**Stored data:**
————
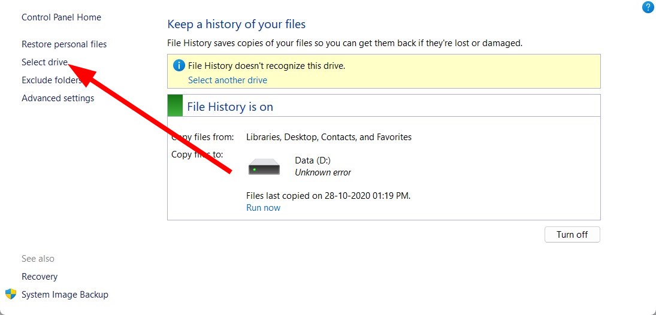This screenshot has height=315, width=656.
Task: Open System Image Backup
Action: click(65, 295)
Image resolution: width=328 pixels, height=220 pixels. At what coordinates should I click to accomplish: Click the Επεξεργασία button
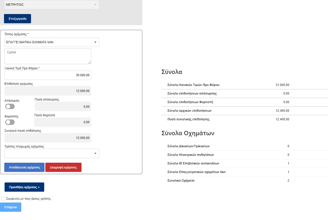point(18,19)
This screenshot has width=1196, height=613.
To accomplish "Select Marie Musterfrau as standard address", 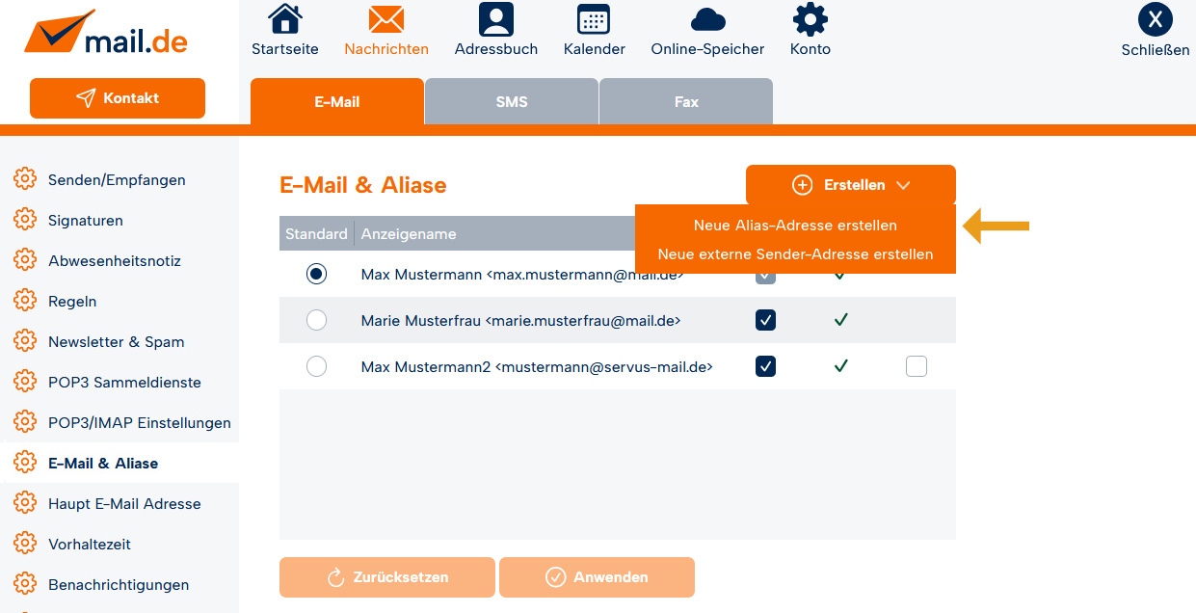I will pos(316,320).
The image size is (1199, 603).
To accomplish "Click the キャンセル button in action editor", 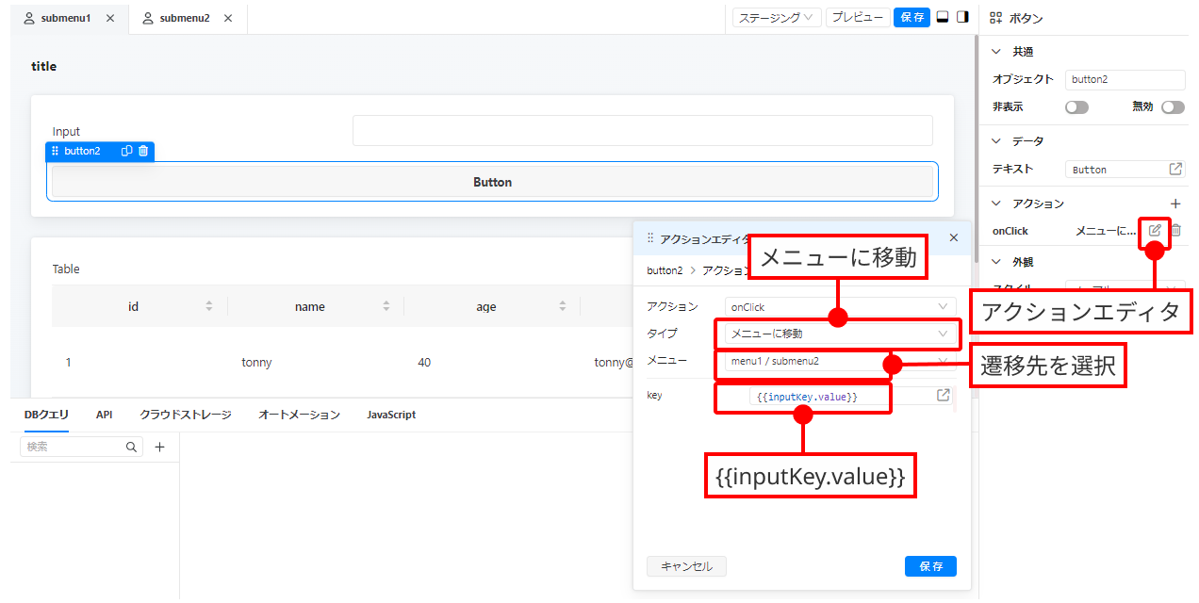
————
**WHAT YOU WILL DO:** Your copy should consist only of the lines from the one containing "The image size is (1199, 603)." through the last line of the entries above, reproduced exactly, without pictures.

**OUTPUT BELOW:**
The image size is (1199, 603).
To accomplish "Click the キャンセル button in action editor", 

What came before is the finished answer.